Later that year I was working in a particularly magkal job at a chocolate, tea and coffee shop. Once a week I got to hang out in the shop all by myself, put on whatever music I wanted, make gift baskets and sip tea and eat chocolate all day – winning! Magikal things started to occur at this shop one of them was a dream where one day I’m busy working away stocking a shelf when all these kids come running up to me, pulling at my apron and touching my hair, Mr and Mrs Weasley enter the shop and tell me I’m their long lost daughter. I cry and cry and cry in the dream, sobbing that ‘I knew it, I knew it” Oh how I have longed to live in the Burrow ever since. :D
In 2010 I had the unfortunate job of teaching year 7’s a made up subject called “integrated Studies” (we have no idea what we are doing) for 10 periods a week, it drove me mad. Oh how I longed for a full time visual arts role – alas. One day a week I had this class for 3 or 4 periods, gods we drove each other up the wall. One day I had had enough of trying to wrangle them after hyped up lunch times so I borrowed the very first Harry Potter book from the library and got them all to shut up, put their heads on the desk and I read to them for the whole hour. It was like magik. Not only did I get to delve into the first book – I had never gone back to read before, but the class actually looked forward to this one session a week of Harry Potter – hooray! The gentleness of being read to, a story told so differently to the film, to awaken the imagination. I think that class fell in love with Harry as much as I had – or maybe it was just me and they were glad for the ssshhhh time, whatever it was it was another moment of loving these stories even more.

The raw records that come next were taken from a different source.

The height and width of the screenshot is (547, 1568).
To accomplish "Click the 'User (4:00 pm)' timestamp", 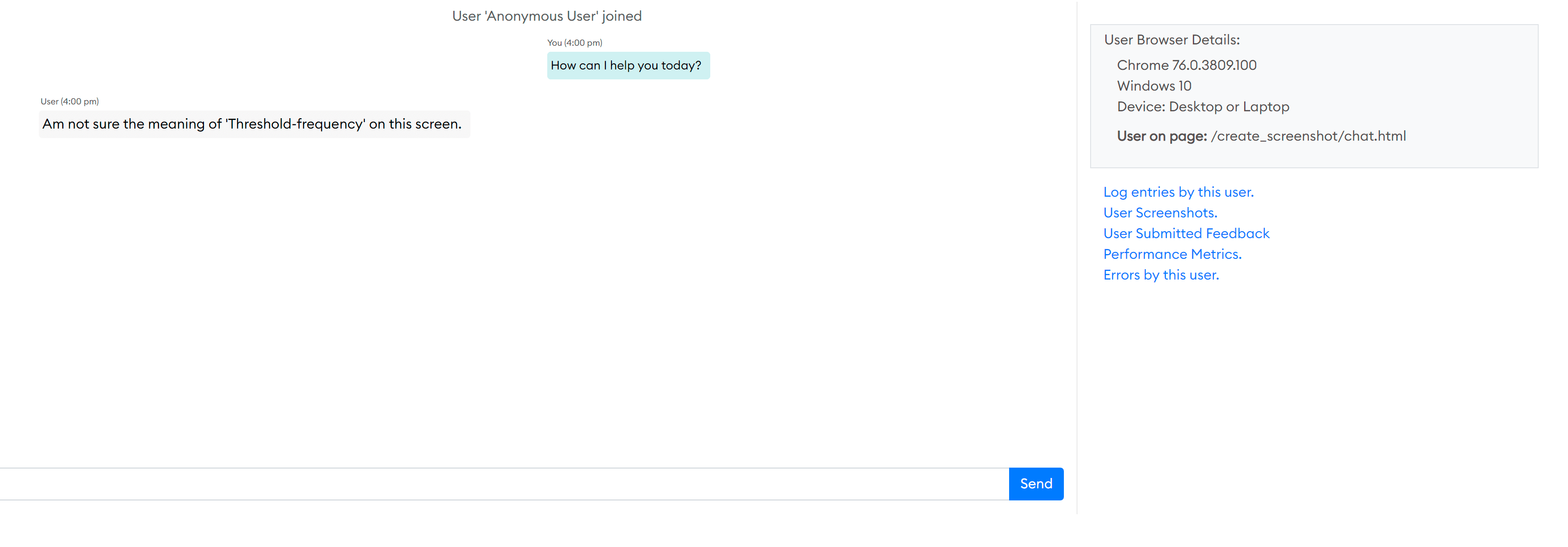I will point(69,101).
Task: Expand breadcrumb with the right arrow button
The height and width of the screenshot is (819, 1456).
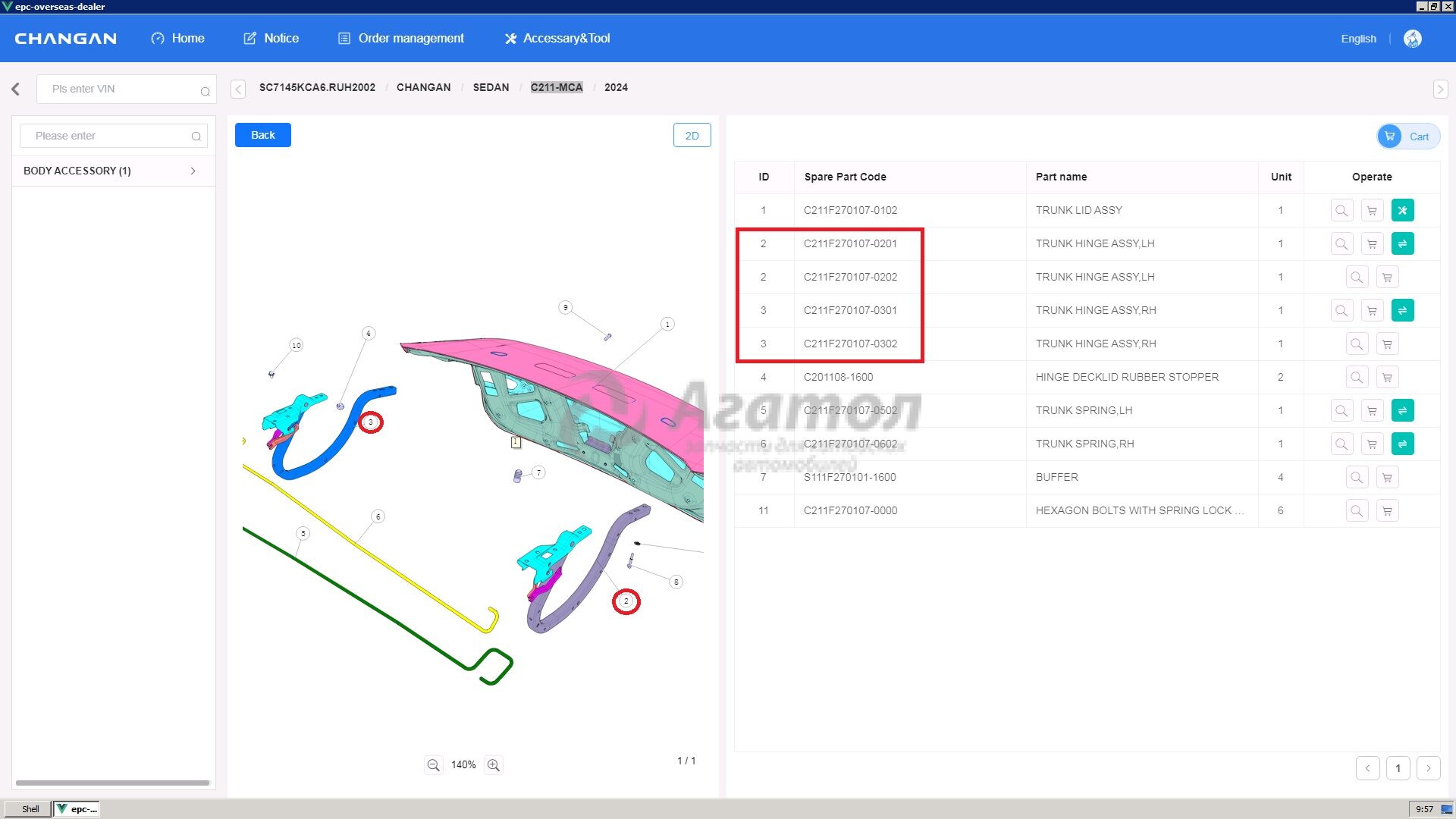Action: (1440, 89)
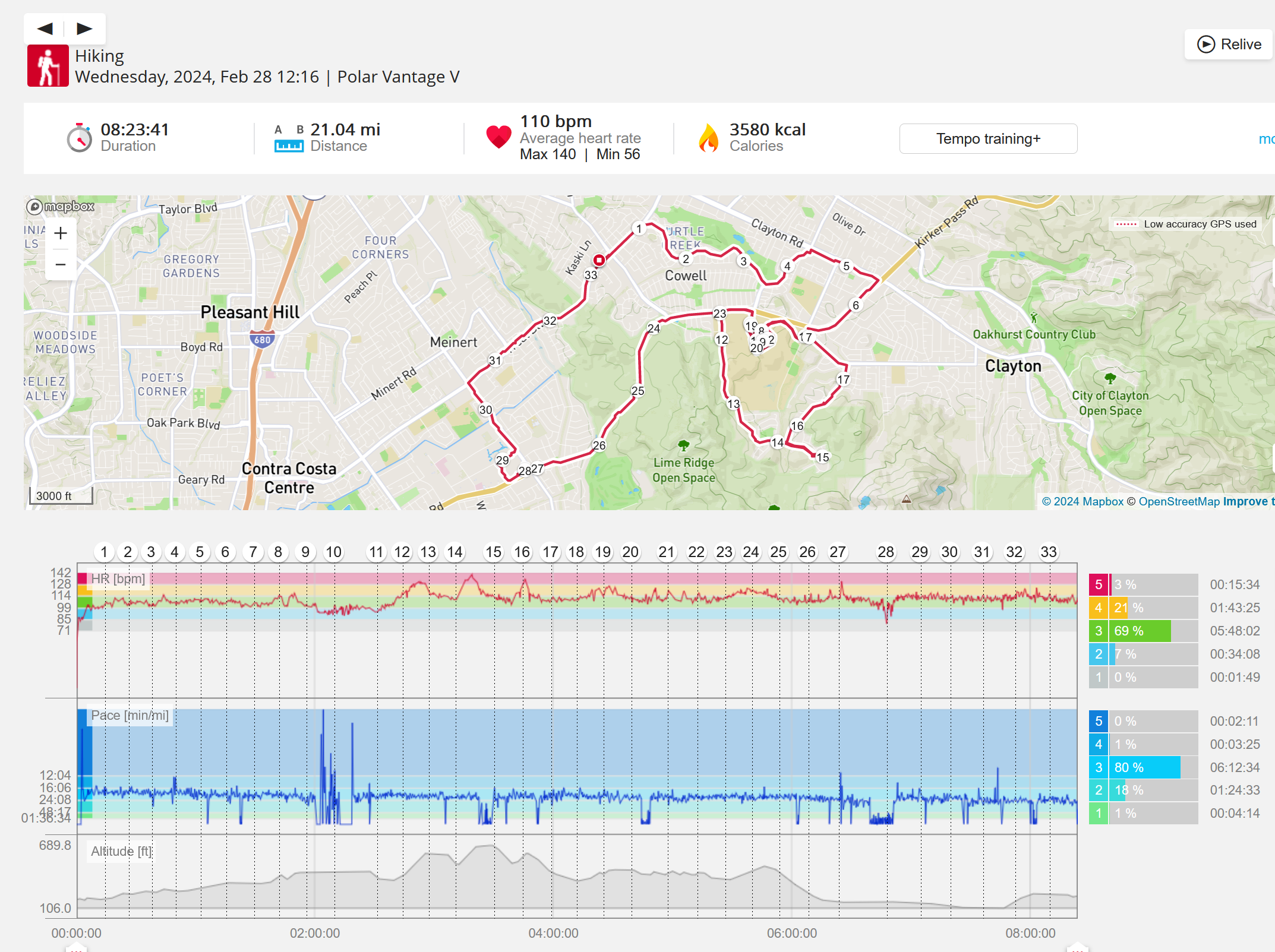Screen dimensions: 1275x952
Task: Click the Improve this map link
Action: pyautogui.click(x=1248, y=502)
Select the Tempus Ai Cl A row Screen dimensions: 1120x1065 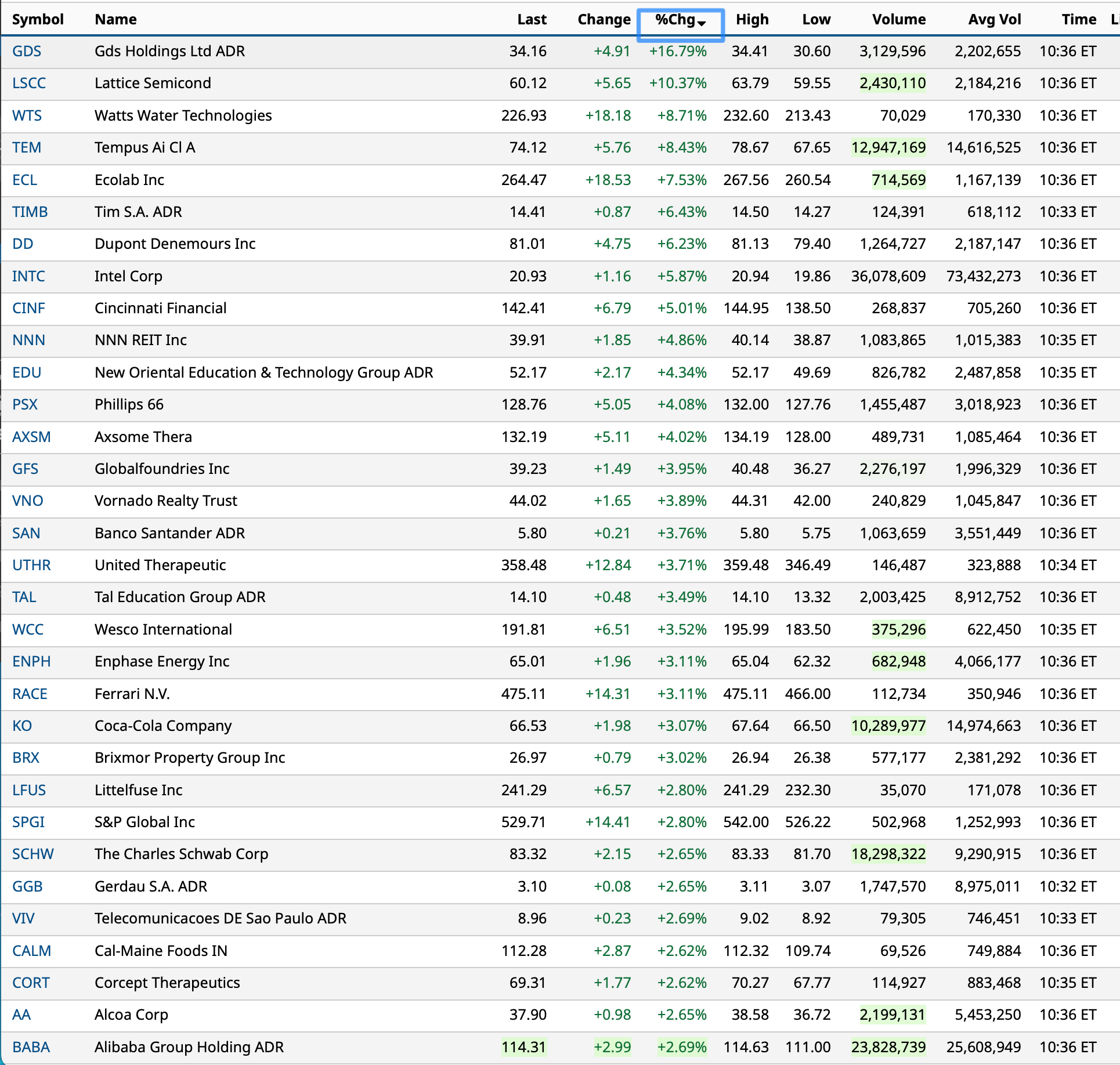coord(144,147)
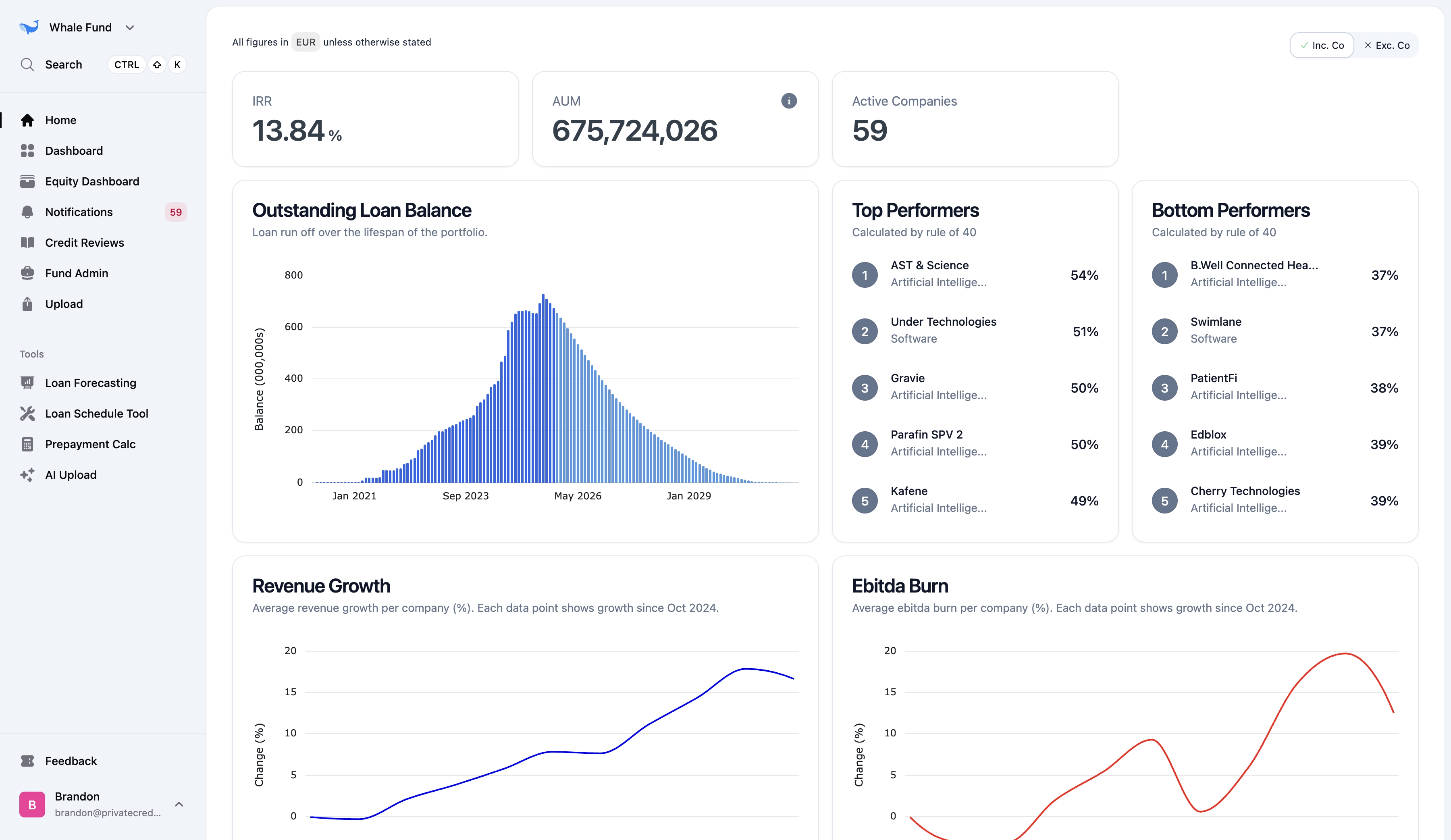The width and height of the screenshot is (1451, 840).
Task: Open AST & Science top performer
Action: click(x=929, y=265)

I think for me the reason I love Harry is all these human connections and memories, I think it’s because it’s the place I go to for comfort. If I’m sick or in grief I put on the audio book and curl up in bed or lie on the sofa with the movie in a blanket fort. It’s an escape from this world. I love all the brave strong intelligent women. I love Dumbledore’s wisdom, the warmth of the Burrow, the books are silly and make me laugh, they are heart breaking and make me cry, the characters feel like friends, I have totally gotten lost in this world. Luna has become like a character version of the self who got squashed who just wanted to be herself. There are too many things I love and the more I watch and the more I read and the more I listen, the more I love. It’s like a parallel land of comfort and squee.
Visiting the studios where the films were created this year in England was amazing. I wish I could go back on a private tour with no swarming muggles everywhere and just soak it up again, just sit and be and enjoy.
Instead I drew and drew and drew for the month of July, every single day, the characters of Harry, based off this pic an illustrator in Instagram posted for everyone to join in.
A daily drawing practise was so good to do and I think it’s the first time I have committed to 30 days straight of drawing and not gotten stuck or lost or loathing. There was so much joy exploring the characters and revisiting the stories and just drawing every day for love.
I'm inspired to keep drawing, to draw all the characters - there are so many! A whole world to explore - what fun.